-- WORK TO COMPLETE --
[1] In the process optimization guide, what lower and upper bounds are given for the feed flow rate parameter?
[2] Please continue the process optimization guide from the line that sets x0.

-- PAGE TEXT --
Creating the Process

# Create a simple gas processing system
fluid = SystemSrkEos(273.15 + 25.0, 50.0)
fluid.addComponent("methane", 0.9)
fluid.addComponent("ethane", 0.1)
fluid.setMixingRule("classic")
fluid.setTotalFlowRate(10000.0, "kg/hr")

feed = Stream("feed", fluid)
feed.run()

valve = ThrottlingValve("valve", feed)
valve.setOutletPressure(30.0)
valve.run()

# Build process system
process = ProcessSystem()
process.add(feed)
process.add(valve)

Setting Up the Evaluator

# Create evaluator
evaluator = ProcessSimulationEvaluator(process)

# Add parameters (decision variables)
evaluator.addParameter("feed", "flowRate", 1000.0, 50000.0, "kg/hr")

# Add objective
evaluator.addObjective("outletPressure",
    lambda p: p.getUnit("valve").getOutletStream().getPressure("bara"))

# Add constraints
evaluator.addConstraintLowerBound("minFlow",
    lambda p: p.getUnit("feed").getFlowRate("kg/hr"),
    5000.0)

Using SciPy Optimizers

Gradient-Based Optimization (L-BFGS-B)

def objective(x):
    """Wrapper for SciPy"""
    result = evaluator.evaluate(x)
    return result.getObjective()

def objective_with_gradient(x):
    """Objective with gradient for L-BFGS-B"""
    obj = evaluator.evaluateObjective(x)
    grad = np.array(evaluator.estimateGradient(x))
    return obj, grad

# Get bounds from evaluator
bounds = [(b[0], b[1]) for b in evaluator.getBounds()]
x0 = np.array(evaluator.getInitialValues())

Some records:
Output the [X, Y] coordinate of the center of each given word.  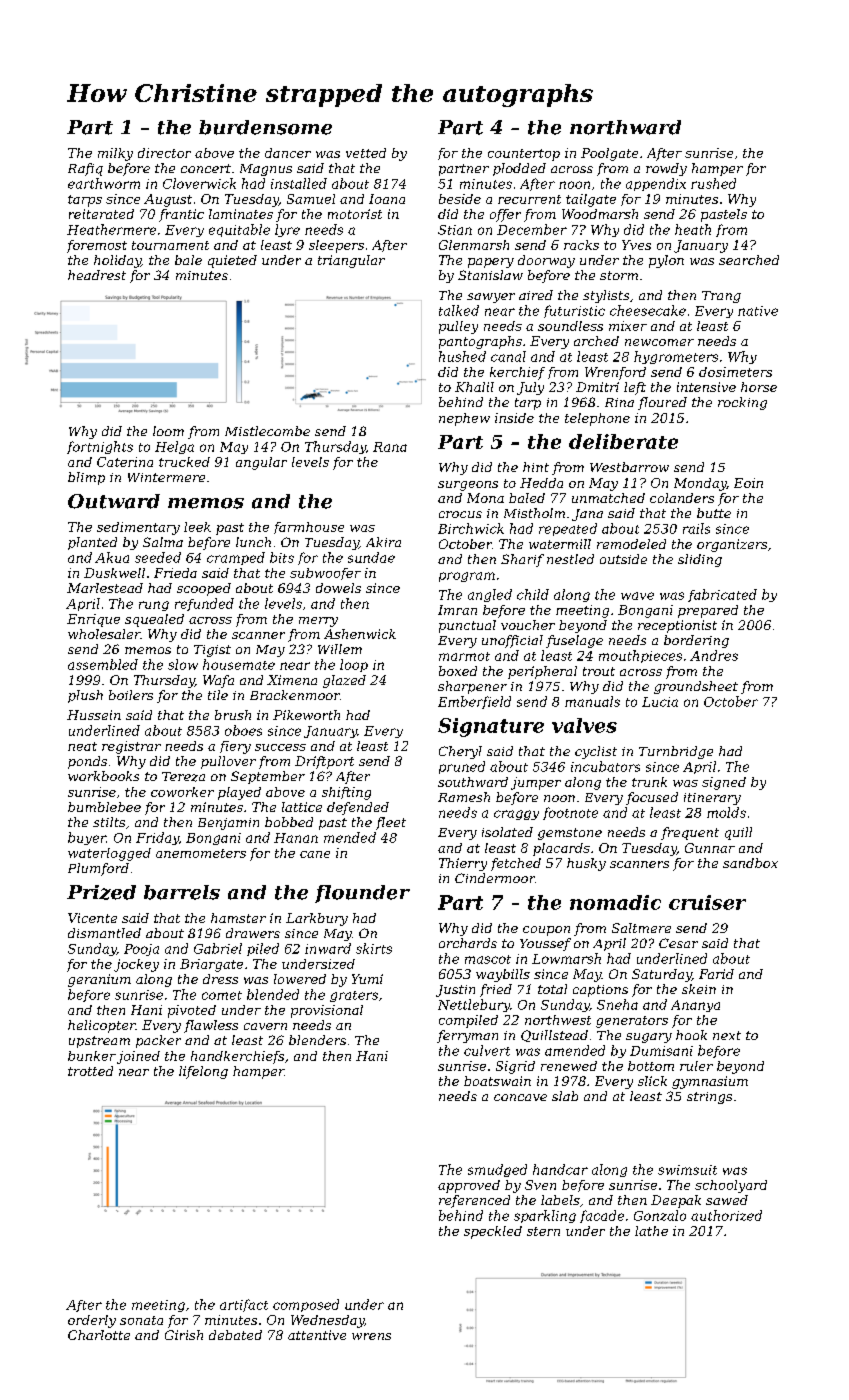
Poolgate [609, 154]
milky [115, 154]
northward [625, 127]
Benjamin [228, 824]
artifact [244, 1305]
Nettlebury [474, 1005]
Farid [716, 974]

-- OUTPUTS --
[1] 1000.0 to 50000.0 kg/hr

[2]
# Run L-BFGS-B optimization
result = minimize(
    objective_with_gradient,
    x0,
    method='L-BFGS-B',
    jac=True,
    bounds=bounds,
    options={'maxiter': 100, 'disp': True}
)

print(f"Optimal x: {result.x}")
print(f"Optimal objective: {result.fun}")

Constrained Optimization (SLSQP)

def objective(x):
    return evaluator.evaluateObjective(x)

def constraints_func(x):
    """Returns constraint margins (positive = satisfied)"""
    return np.array(evaluator.getConstraintMargins(x))

# Define constraints for SLSQP
constraints = [{
    'type': 'ineq',
    'fun': lambda x: constraints_func(x)  # All margins must be ≥ 0
}]

result = minimize(
    objective,
    x0,
    method='SLSQP',
    bounds=bounds,
    constraints=constraints,
    options={'maxiter': 100, 'disp': True}
)

Global Optimization (Differential Evolution)

def penalized_objective(x):
    """For global optimizers without explicit constraints"""
    result = evaluator.evaluate(x)
    return result.getPenalizedObjective()

result = differential_evolution(
    penalized_objective,
    bounds,
    maxiter=100,
    seed=42,
    disp=True
)

Multi-Objective Optimization

from scipy.optimize import minimize

# Setup with multiple objectives
evaluator.addObjective("power", lambda p: p.getUnit("compressor").getEnergy("kW"))
evaluator.addObjective("throughput",
    lambda p: p.getUnit("product").getFlowRate("kg/hr"),
    ProcessSimulationEvaluator.ObjectiveDefinition.Direction.MAXIMIZE)

def weighted_objective(x, weights):
    result = evaluator.evaluate(x)
    return result.getWeightedObjective(weights)

# Pareto front approximation via weighted sum
pareto_points = []
for w1 in np.linspace(0.1, 0.9, 5):
    weights = np.array([w1, 1.0 - w1])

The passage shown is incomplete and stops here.